In [2]:
import os
import pandas as pd
from tqdm import tqdm  # For progress bars during processing

In [6]:
def load_data(styles_path: str, images_path: str):
    """
    Load styles.csv and images.csv into DataFrames.

    Args:
        styles_path (str): Path to styles.csv file.
        images_path (str): Path to images.csv file.

    Returns:
        tuple: (styles_df, images_df)
    """
    styles_df = pd.read_csv(styles_path, on_bad_lines='warn')
    images_df = pd.read_csv(images_path)
    return styles_df, images_df


def filter_valid_entries(styles_df: pd.DataFrame, image_dir: str) -> pd.DataFrame:
    """
    Filter rows with all required labels and existing image files.

    Args:
        styles_df (pd.DataFrame): Raw styles dataframe.
        image_dir (str): Path to folder containing image files.

    Returns:
        pd.DataFrame: Filtered dataframe.
    """
    # Keep only rows with all required fields
    required_cols = ['id', 'gender', 'baseColour', 'season', 'articleType']
    styles_df = styles_df.dropna(subset=required_cols)

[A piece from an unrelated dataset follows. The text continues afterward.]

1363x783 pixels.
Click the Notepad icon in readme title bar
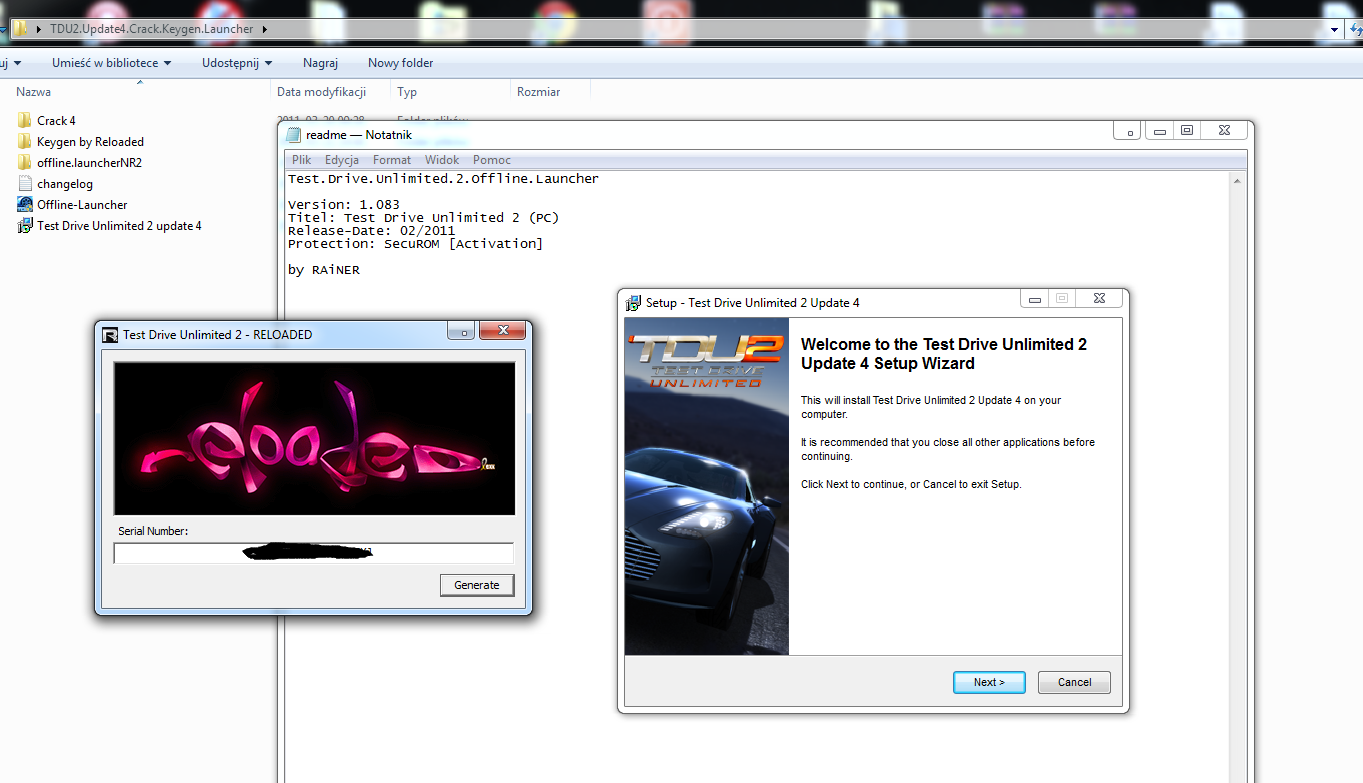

    # Convert IDs to string to match image filenames
    styles_df["id"] = styles_df["id"].astype(str)

    # Get set of available image filenames (without .jpg)
    existing_image_ids = set([
        img_name.split(".")[0]
        for img_name in os.listdir(image_dir)
        if img_name.endswith('.jpg')
    ])

    # Keep only rows where image exists
    styles_df = styles_df[styles_df["id"].isin(existing_image_ids)]

    return styles_df


def standardize_fields(styles_df: pd.DataFrame) -> pd.DataFrame:
    """
    Standardize capitalization and remove unwanted categories.

    Args:
        styles_df (pd.DataFrame): Filtered dataframe.

    Returns:
        pd.DataFrame: Cleaned and standardized dataframe.
    """
    # Normalize capitalization across categorical fields
    styles_df["gender"] = styles_df["gender"].str.title()
    styles_df["baseColour"] = styles_df["baseColour"].str.title()
    styles_df["season"] = styles_df["season"].str.title()

    # Remove invalid/unwanted values
    invalid_seasons = ["Others"]
    invalid_colours = ["Multi", "Combo"]

    styles_df = styles_df[~styles_df["season"].isin(invalid_seasons)]
    styles_df = styles_df[~styles_df["baseColour"].isin(invalid_colours)]

    return styles_df


def save_cleaned_data(styles_df: pd.DataFrame, save_path: str):
    """
    Save cleaned DataFrame to a CSV file.

    Args:
        styles_df (pd.DataFrame): Cleaned dataframe.
        save_path (str): Output path for cleaned CSV.
    """
    os.makedirs(os.path.dirname(save_path), exist_ok=True)
    styles_df.to_csv(save_path, index=False)
    print(f"✅ Cleaned data saved to: {save_path}")


def preprocess(styles_csv, images_csv, image_folder, save_path):
    """
    Orchestrates the entire preprocessing pipeline.

    Args:
        styles_csv (str): Path to styles.csv
        images_csv (str): Path to images.csv (not currently used)
        image_folder (str): Directory where image files are stored
        save_path (str): Output path to save cleaned styles
    """
    styles_df, _ = load_data(styles_csv, images_csv)
    styles_df = filter_valid_entries(styles_df, image_folder)
    styles_df = standardize_fields(styles_df)
    save_cleaned_data(styles_df, save_path)
styles_csv = r"D:\CODING\Machine Learning\PROJECTS\fashion-product-classifier\data\raw\fashion-product-images-dataset\styles.csv"
images_csv = r"D:\CODING\Machine Learning\PROJECTS\fashion-product-classifier\data\raw\fashion-product-images-dataset\images.csv"
image_folder = r"D:\CODING\Machine Learning\PROJECTS\fashion-product-classifier\data\raw\fashion-product-images-dataset\images"
save_path = r"D:\CODING\Machine Learning\PROJECTS\fashion-product-classifier\data\processed\cleaned-styles.csv"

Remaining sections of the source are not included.